Thus, it is possible to obtain the drug containing composite
particle, that has been subjected to the secondary granulation, by
clumping the drug powder, whose particle surfaces have been
modified, without damaging the structure of the drug powder. Note
that, in the fluid bed dry granulation method, the
binder-clumping-type drug powder clump is obtained. In the dry
mechanical particle combining method, the carrier-type drug powder
clump is obtained.
[0354] The drug powder clump (drug containing composite particle)
obtained in the secondary granulation is such that: particles of
the drug powder, each of which is a primary particle containing
nano particles and has a surface having been modified, are combined
with each other so that the drug powder particles can be dispersed
and collected. Thus, in case of using the drug powder clump in the
drug taken into the body through the lung, when the drug powder
clump is put in an aspirator and is then sprayed into the mouth,
the drug powder clump is favorably broken at the time of spray, so
that particles of the drug powder whose particle surfaces have been
modified are dispersed.
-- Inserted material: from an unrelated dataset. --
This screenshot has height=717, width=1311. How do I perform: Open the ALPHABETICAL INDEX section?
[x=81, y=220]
As a result, the drug powder is inhaled
from the mouth to the lung. Thus, it is possible to favorably use
the drug containing composite particle as an inhalation drug.
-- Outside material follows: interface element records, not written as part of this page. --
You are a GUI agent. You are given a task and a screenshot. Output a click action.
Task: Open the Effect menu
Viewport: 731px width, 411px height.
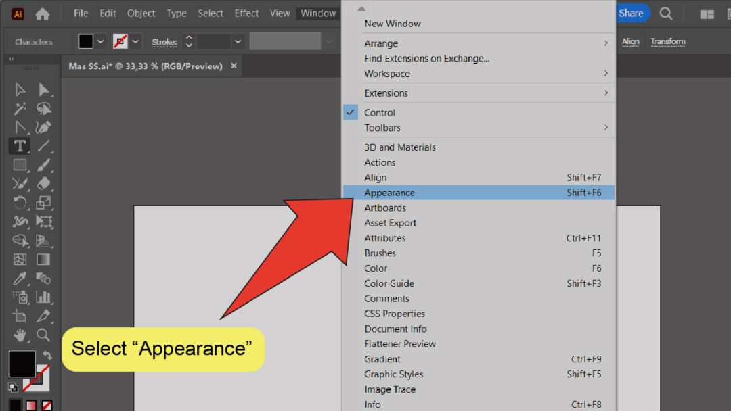point(246,13)
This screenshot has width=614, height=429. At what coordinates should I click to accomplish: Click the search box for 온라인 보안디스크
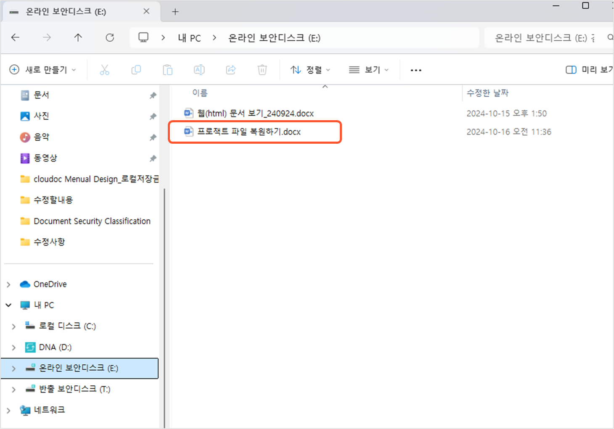click(x=547, y=38)
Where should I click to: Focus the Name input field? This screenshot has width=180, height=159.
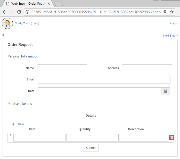(62, 68)
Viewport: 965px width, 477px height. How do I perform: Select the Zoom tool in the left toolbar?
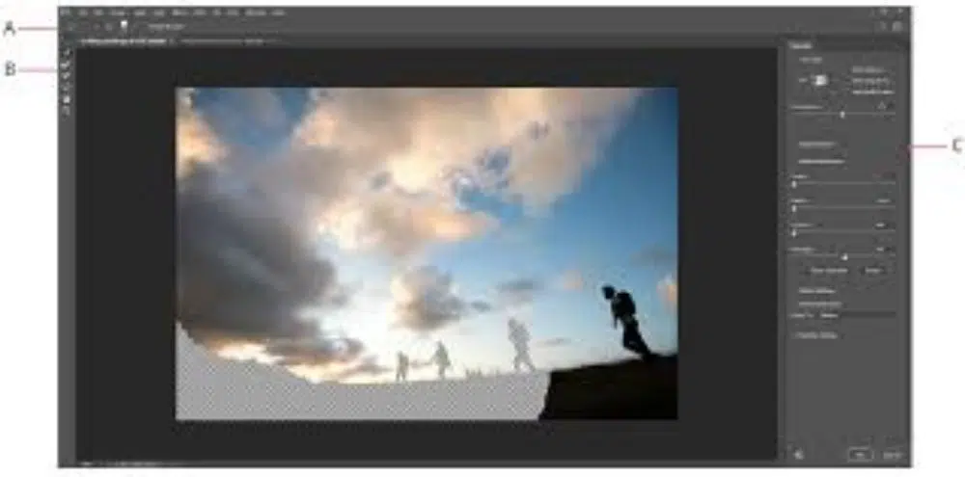pyautogui.click(x=66, y=109)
[0355] Note that, specific examples of polysaccharides used as the
carrier particle include: celluloses such as microcrystalline
cellulose, methyl cellulose, carmellose sodium, carmellose calcium,
low substituted hydroxypropyl cellulose, and the like; starches
such as wheat starch, rice starch, corn starch, potato starch,
hydroxypropyl starch, carboxymethyl starch sodium,
.alpha.-cyclodextrin, .beta.-cyclodextrin, and the like. Further,
examples of hydrophilic polymers used as the carrier particle
include polymers such as polymethyl methacrylate (PMMA), and the
like. Among them, it is preferable to use the polysaccharides such
as microcrystalline cellulose, corn starch, potato starch, and it
is preferable to use the hydrophilic polymer such as polymethyl
methacrylate.
[0356] In this manner, the present invention is used typically in
production of medical products, particularly, the present invention
is so favorably used in production of a high dispersion type powder
inhalation drug such as an antiasthmatic agent and an antiallergic
agent (drug taken into the body through the lung). It is needless
to say that: the present invention is not limited to them, and it
is possible to favorably use the present invention in development
of other medical drugs and medical products.
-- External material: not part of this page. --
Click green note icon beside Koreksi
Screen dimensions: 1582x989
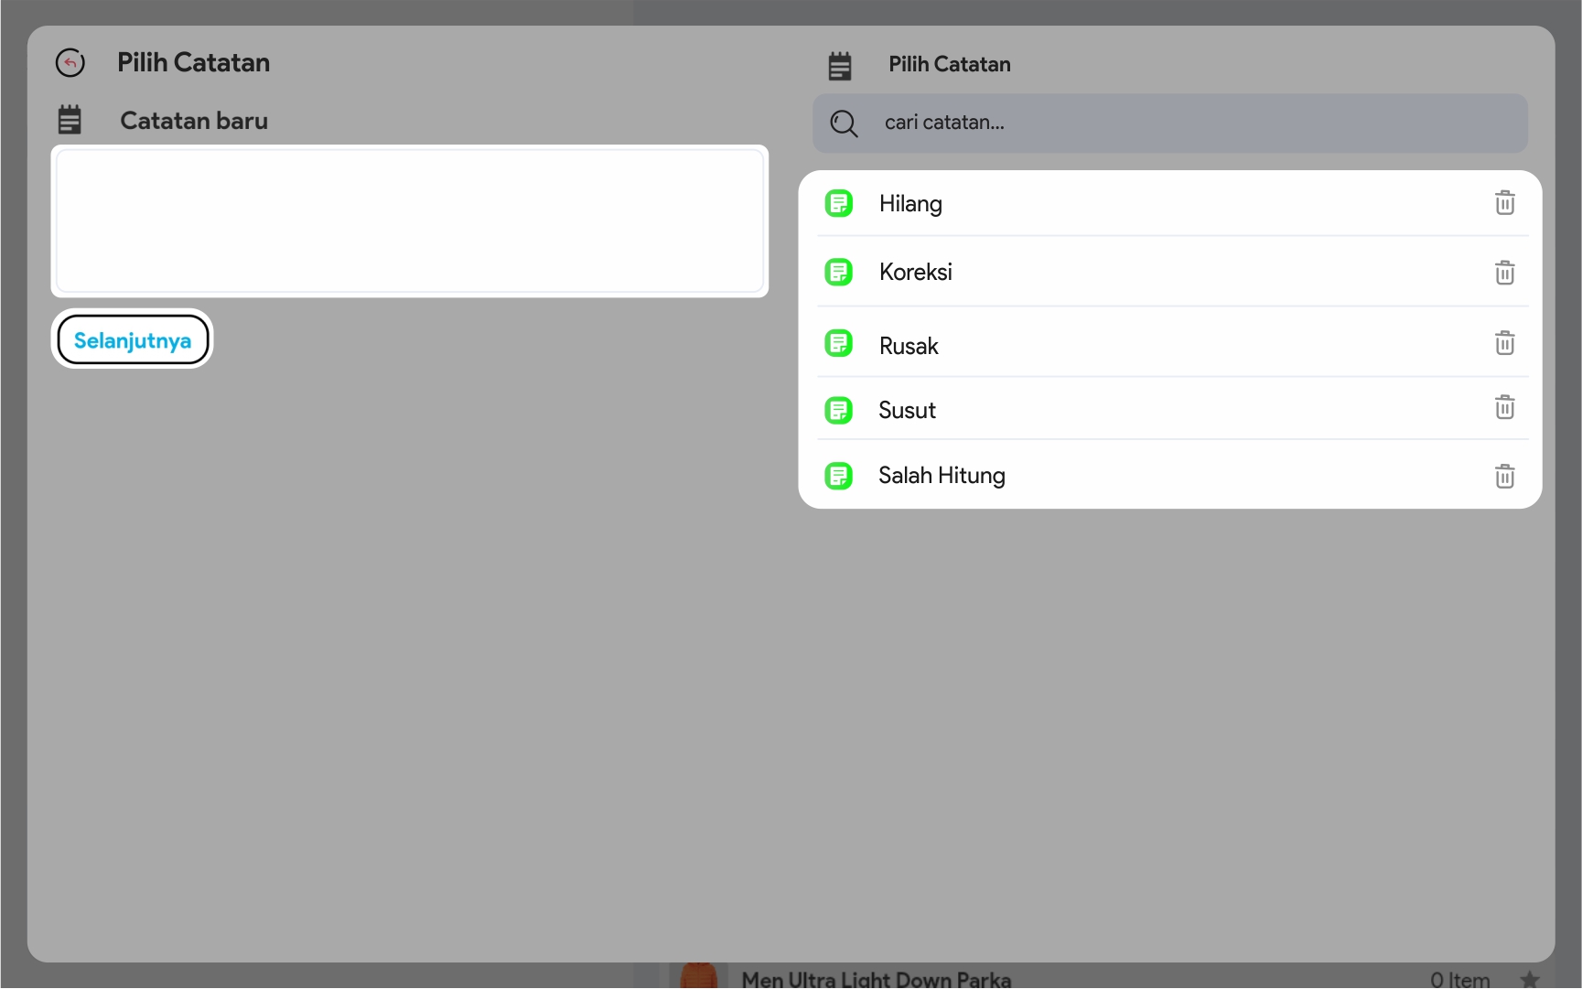tap(838, 273)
[0357] For example, a diabetic medicine such as insulin is made
into a composite particle, so that it is possible to use the
present invention in development of DDS drugs taken into the body
through the mouth or the lung instead of drug injection. Further,
by using adherent nano particles, it is possible to use a borne
loss disease medicine such as calcitonin in development of DDS
drugs taken into the body through the mouth or the lung.
[0358] Further, as to the DDS, by using a hydrophilic polymer such
as hydroxypropylmethyl cellulose phthalate, it is possible to use
the present invention in development of a drainage pattern enteric
coating basis, and it is possible to use the present invention in
improving the inhalation properties of (i) a direct compression
biodegradable long term information implant basis and (ii) a less
absorbable orally administered drug such as a peptide drug and the
like.
[0359] The following Examples will further detail the present
invention, but the present invention is not limited to this.
Example 19
[0360] 35 g of pranlukast hydrate of an antiasthmatic agent
(average particle diameter was 3 .mu.m) which was inferior in terms
of wettability, fluidity, dispersing property, and the like, and
3.5 g of polymer nano sphere HP-55 (hydroxypropylmethyl cellulose
phthalate: average particle diameter was 52 nm), dried by the
powder treatment device (see FIG. 18: Aglomaster AGM-2SD made by
Hosokawa Micron Corporation) based on the fluid bed dry granulation
method, were placed in the powder treatment device (see FIG. 1 and
FIG. 7: AM-MINI (mechanofusion mini), made by Hosokawa Micron
Corporation, which has a treatment capacity of 100 ml/batch, a
casing internal diameter .PHI. of 80 mm, a cool water jacket, and a
rotor maximum rotation number of 3500 rpm), and were subjected to
the treatment for 15 minutes with the rotor rotation number of 1500
rpm. Note that, water was circulated in the cool water jacket so
that powder temperature was 30.degree. C. or less. This is because:
when the mixture is not cooled with water, the powder temperature
rises with time, so that the mixture fuses and adheres to the
powder treatment device over 80.degree. C.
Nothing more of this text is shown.